# Data to use
§ §
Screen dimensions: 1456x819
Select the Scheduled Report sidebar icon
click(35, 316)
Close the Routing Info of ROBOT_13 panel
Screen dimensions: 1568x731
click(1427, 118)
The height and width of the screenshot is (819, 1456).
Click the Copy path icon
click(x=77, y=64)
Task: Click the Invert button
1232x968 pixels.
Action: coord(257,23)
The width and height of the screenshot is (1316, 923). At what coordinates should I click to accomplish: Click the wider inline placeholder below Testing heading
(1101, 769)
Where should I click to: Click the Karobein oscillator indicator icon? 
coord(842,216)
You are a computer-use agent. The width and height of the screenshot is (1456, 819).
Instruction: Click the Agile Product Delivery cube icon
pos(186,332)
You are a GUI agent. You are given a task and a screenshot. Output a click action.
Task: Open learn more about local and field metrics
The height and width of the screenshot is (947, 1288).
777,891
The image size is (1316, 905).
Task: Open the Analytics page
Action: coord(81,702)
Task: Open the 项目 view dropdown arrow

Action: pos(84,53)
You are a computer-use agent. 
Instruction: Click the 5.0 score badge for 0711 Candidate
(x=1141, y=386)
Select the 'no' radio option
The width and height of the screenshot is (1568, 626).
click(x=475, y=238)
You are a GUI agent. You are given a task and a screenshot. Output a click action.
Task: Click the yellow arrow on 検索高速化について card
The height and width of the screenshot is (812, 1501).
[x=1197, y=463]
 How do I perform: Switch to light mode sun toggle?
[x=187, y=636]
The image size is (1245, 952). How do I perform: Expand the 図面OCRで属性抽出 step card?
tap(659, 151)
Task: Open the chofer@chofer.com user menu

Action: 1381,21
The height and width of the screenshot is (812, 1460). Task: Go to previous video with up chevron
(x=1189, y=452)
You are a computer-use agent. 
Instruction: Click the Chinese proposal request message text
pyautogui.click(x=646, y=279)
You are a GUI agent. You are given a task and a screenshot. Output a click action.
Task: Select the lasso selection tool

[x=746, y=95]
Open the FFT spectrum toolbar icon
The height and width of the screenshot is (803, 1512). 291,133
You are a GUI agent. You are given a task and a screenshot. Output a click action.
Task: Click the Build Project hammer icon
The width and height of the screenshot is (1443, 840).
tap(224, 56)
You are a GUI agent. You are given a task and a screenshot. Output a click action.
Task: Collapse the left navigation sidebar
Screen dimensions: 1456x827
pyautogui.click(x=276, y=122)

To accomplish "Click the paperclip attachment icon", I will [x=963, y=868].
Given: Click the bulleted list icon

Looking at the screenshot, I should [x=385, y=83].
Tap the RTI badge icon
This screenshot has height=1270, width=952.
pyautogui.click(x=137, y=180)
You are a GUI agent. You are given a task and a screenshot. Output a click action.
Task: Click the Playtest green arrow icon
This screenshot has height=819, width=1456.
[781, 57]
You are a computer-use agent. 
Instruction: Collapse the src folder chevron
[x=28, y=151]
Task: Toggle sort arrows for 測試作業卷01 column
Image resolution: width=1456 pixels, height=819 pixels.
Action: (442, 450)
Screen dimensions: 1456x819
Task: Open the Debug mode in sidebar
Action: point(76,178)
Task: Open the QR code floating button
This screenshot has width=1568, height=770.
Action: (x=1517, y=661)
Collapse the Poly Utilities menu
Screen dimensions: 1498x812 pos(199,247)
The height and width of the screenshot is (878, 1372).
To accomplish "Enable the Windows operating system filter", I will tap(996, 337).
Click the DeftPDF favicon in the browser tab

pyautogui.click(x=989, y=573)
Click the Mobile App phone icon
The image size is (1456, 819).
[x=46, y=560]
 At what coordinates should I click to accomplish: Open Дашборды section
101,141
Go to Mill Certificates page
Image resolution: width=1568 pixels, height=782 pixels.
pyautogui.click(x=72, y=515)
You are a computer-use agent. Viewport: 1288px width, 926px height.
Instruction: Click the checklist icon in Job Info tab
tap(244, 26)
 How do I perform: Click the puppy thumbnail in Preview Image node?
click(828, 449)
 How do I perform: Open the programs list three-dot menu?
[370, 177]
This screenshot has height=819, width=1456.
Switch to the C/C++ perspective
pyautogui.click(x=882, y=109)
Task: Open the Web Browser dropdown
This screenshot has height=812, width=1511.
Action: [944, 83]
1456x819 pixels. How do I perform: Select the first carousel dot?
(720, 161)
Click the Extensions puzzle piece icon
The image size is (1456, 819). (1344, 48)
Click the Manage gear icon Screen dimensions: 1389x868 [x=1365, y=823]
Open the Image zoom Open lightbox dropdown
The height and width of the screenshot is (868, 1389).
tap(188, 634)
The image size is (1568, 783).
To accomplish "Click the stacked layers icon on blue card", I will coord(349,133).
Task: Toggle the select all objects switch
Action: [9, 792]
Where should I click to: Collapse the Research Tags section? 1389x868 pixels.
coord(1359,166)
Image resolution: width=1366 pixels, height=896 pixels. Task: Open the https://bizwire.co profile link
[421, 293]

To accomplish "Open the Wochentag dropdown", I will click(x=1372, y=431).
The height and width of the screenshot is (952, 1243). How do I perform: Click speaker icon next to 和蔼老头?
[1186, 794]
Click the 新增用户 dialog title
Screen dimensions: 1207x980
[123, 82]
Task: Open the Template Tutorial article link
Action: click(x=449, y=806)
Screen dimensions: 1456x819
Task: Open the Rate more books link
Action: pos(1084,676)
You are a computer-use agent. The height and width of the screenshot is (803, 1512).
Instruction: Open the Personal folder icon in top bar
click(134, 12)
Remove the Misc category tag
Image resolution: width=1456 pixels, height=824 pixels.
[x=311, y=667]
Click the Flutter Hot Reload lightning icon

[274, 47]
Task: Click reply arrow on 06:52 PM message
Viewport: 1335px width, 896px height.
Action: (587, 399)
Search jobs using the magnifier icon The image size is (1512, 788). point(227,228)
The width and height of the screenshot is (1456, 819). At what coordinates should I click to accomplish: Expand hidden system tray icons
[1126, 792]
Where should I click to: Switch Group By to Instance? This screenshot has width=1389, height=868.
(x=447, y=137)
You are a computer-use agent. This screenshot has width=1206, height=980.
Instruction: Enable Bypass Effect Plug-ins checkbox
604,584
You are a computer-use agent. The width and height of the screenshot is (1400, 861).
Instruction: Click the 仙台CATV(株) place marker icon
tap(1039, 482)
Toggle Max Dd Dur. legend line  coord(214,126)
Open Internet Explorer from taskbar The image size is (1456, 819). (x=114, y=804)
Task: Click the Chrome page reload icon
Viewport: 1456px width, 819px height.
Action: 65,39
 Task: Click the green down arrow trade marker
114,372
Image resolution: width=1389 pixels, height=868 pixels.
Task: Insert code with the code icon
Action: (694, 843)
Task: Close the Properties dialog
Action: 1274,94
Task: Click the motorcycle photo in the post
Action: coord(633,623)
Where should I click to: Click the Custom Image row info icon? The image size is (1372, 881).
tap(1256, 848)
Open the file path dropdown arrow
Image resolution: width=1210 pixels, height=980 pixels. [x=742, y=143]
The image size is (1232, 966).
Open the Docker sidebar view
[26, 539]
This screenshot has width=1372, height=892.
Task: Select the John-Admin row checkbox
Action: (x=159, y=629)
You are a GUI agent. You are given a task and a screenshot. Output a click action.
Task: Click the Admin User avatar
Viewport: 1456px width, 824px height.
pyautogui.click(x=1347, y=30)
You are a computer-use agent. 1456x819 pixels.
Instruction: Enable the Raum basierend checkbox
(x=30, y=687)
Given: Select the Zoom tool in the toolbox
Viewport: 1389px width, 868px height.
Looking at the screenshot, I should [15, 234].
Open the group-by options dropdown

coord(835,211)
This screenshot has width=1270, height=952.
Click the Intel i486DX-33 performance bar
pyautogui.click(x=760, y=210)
§ §
# Aim of the exercise
Restate each of the entries above verbatim.

# Answer for the task
Screen dimensions: 1456x819
Select the Scheduled Report sidebar icon
click(35, 316)
Close the Routing Info of ROBOT_13 panel
Screen dimensions: 1568x731
click(1427, 118)
The height and width of the screenshot is (819, 1456).
Click the Copy path icon
click(x=77, y=64)
Task: Click the Invert button
1232x968 pixels.
Action: coord(257,23)
The width and height of the screenshot is (1316, 923). At what coordinates should I click to accomplish: Click the wider inline placeholder below Testing heading
(1101, 769)
Where should I click to: Click the Karobein oscillator indicator icon? 
coord(842,216)
You are a computer-use agent. The width and height of the screenshot is (1456, 819).
Instruction: Click the Agile Product Delivery cube icon
pos(186,332)
You are a GUI agent. You are given a task and a screenshot. Output a click action.
Task: Open learn more about local and field metrics
The height and width of the screenshot is (947, 1288).
777,891
The image size is (1316, 905).
Task: Open the Analytics page
Action: coord(81,702)
Task: Open the 项目 view dropdown arrow

Action: pos(84,53)
You are a computer-use agent. 
Instruction: Click the 5.0 score badge for 0711 Candidate
(x=1141, y=386)
Select the 'no' radio option
The width and height of the screenshot is (1568, 626).
click(x=475, y=238)
You are a GUI agent. You are given a task and a screenshot. Output a click action.
Task: Click the yellow arrow on 検索高速化について card
The height and width of the screenshot is (812, 1501).
[x=1197, y=463]
 How do I perform: Switch to light mode sun toggle?
[x=187, y=636]
The image size is (1245, 952). How do I perform: Expand the 図面OCRで属性抽出 step card?
tap(659, 151)
Task: Open the chofer@chofer.com user menu

Action: 1381,21
The height and width of the screenshot is (812, 1460). Task: Go to previous video with up chevron
(x=1189, y=452)
You are a computer-use agent. 
Instruction: Click the Chinese proposal request message text
pyautogui.click(x=646, y=279)
You are a GUI agent. You are given a task and a screenshot. Output a click action.
Task: Select the lasso selection tool

[x=746, y=95]
Open the FFT spectrum toolbar icon
The height and width of the screenshot is (803, 1512). 291,133
You are a GUI agent. You are given a task and a screenshot. Output a click action.
Task: Click the Build Project hammer icon
The width and height of the screenshot is (1443, 840).
tap(224, 56)
You are a GUI agent. You are given a task and a screenshot. Output a click action.
Task: Collapse the left navigation sidebar
Screen dimensions: 1456x827
pyautogui.click(x=276, y=122)

To accomplish "Click the paperclip attachment icon", I will [x=963, y=868].
Given: Click the bulleted list icon

Looking at the screenshot, I should [x=385, y=83].
Tap the RTI badge icon
This screenshot has height=1270, width=952.
pyautogui.click(x=137, y=180)
You are a GUI agent. You are given a task and a screenshot. Output a click action.
Task: Click the Playtest green arrow icon
This screenshot has height=819, width=1456.
[781, 57]
You are a computer-use agent. 
Instruction: Collapse the src folder chevron
[x=28, y=151]
Task: Toggle sort arrows for 測試作業卷01 column
Image resolution: width=1456 pixels, height=819 pixels.
Action: (442, 450)
Screen dimensions: 1456x819
Task: Open the Debug mode in sidebar
Action: point(76,178)
Task: Open the QR code floating button
This screenshot has width=1568, height=770.
Action: (x=1517, y=661)
Collapse the Poly Utilities menu
Screen dimensions: 1498x812 pos(199,247)
The height and width of the screenshot is (878, 1372).
To accomplish "Enable the Windows operating system filter", I will tap(996, 337).
Click the DeftPDF favicon in the browser tab

pyautogui.click(x=989, y=573)
Click the Mobile App phone icon
The image size is (1456, 819).
[x=46, y=560]
 At what coordinates should I click to accomplish: Open Дашборды section
101,141
Go to Mill Certificates page
Image resolution: width=1568 pixels, height=782 pixels.
pyautogui.click(x=72, y=515)
You are a computer-use agent. Viewport: 1288px width, 926px height.
Instruction: Click the checklist icon in Job Info tab
tap(244, 26)
 How do I perform: Click the puppy thumbnail in Preview Image node?
click(828, 449)
 How do I perform: Open the programs list three-dot menu?
[370, 177]
This screenshot has height=819, width=1456.
Switch to the C/C++ perspective
pyautogui.click(x=882, y=109)
Task: Open the Web Browser dropdown
This screenshot has height=812, width=1511.
Action: [944, 83]
1456x819 pixels. How do I perform: Select the first carousel dot?
(720, 161)
Click the Extensions puzzle piece icon
The image size is (1456, 819). (1344, 48)
Click the Manage gear icon Screen dimensions: 1389x868 [x=1365, y=823]
Open the Image zoom Open lightbox dropdown
The height and width of the screenshot is (868, 1389).
tap(188, 634)
The image size is (1568, 783).
To accomplish "Click the stacked layers icon on blue card", I will coord(349,133).
Task: Toggle the select all objects switch
Action: [9, 792]
Where should I click to: Collapse the Research Tags section? 1389x868 pixels.
coord(1359,166)
Image resolution: width=1366 pixels, height=896 pixels. Task: Open the https://bizwire.co profile link
[421, 293]

To accomplish "Open the Wochentag dropdown", I will click(x=1372, y=431).
The height and width of the screenshot is (952, 1243). How do I perform: Click speaker icon next to 和蔼老头?
[1186, 794]
Click the 新增用户 dialog title
Screen dimensions: 1207x980
[123, 82]
Task: Open the Template Tutorial article link
Action: click(x=449, y=806)
Screen dimensions: 1456x819
Task: Open the Rate more books link
Action: pos(1084,676)
You are a computer-use agent. The height and width of the screenshot is (803, 1512).
Instruction: Open the Personal folder icon in top bar
click(134, 12)
Remove the Misc category tag
Image resolution: width=1456 pixels, height=824 pixels.
[x=311, y=667]
Click the Flutter Hot Reload lightning icon

[274, 47]
Task: Click reply arrow on 06:52 PM message
Viewport: 1335px width, 896px height.
Action: (587, 399)
Search jobs using the magnifier icon The image size is (1512, 788). point(227,228)
The width and height of the screenshot is (1456, 819). At what coordinates should I click to accomplish: Expand hidden system tray icons
[1126, 792]
Where should I click to: Switch Group By to Instance? This screenshot has width=1389, height=868.
(x=447, y=137)
You are a computer-use agent. This screenshot has width=1206, height=980.
Instruction: Enable Bypass Effect Plug-ins checkbox
604,584
You are a computer-use agent. The width and height of the screenshot is (1400, 861).
Instruction: Click the 仙台CATV(株) place marker icon
tap(1039, 482)
Toggle Max Dd Dur. legend line  coord(214,126)
Open Internet Explorer from taskbar The image size is (1456, 819). (x=114, y=804)
Task: Click the Chrome page reload icon
Viewport: 1456px width, 819px height.
Action: 65,39
 Task: Click the green down arrow trade marker
114,372
Image resolution: width=1389 pixels, height=868 pixels.
Task: Insert code with the code icon
Action: (694, 843)
Task: Close the Properties dialog
Action: 1274,94
Task: Click the motorcycle photo in the post
Action: coord(633,623)
Where should I click to: Click the Custom Image row info icon? The image size is (1372, 881).
tap(1256, 848)
Open the file path dropdown arrow
Image resolution: width=1210 pixels, height=980 pixels. [x=742, y=143]
The image size is (1232, 966).
Open the Docker sidebar view
[26, 539]
This screenshot has width=1372, height=892.
Task: Select the John-Admin row checkbox
Action: (x=159, y=629)
You are a GUI agent. You are given a task and a screenshot. Output a click action.
Task: Click the Admin User avatar
Viewport: 1456px width, 824px height.
pyautogui.click(x=1347, y=30)
You are a computer-use agent. 1456x819 pixels.
Instruction: Enable the Raum basierend checkbox
(x=30, y=687)
Given: Select the Zoom tool in the toolbox
Viewport: 1389px width, 868px height.
Looking at the screenshot, I should [15, 234].
Open the group-by options dropdown

coord(835,211)
This screenshot has width=1270, height=952.
Click the Intel i486DX-33 performance bar
pyautogui.click(x=760, y=210)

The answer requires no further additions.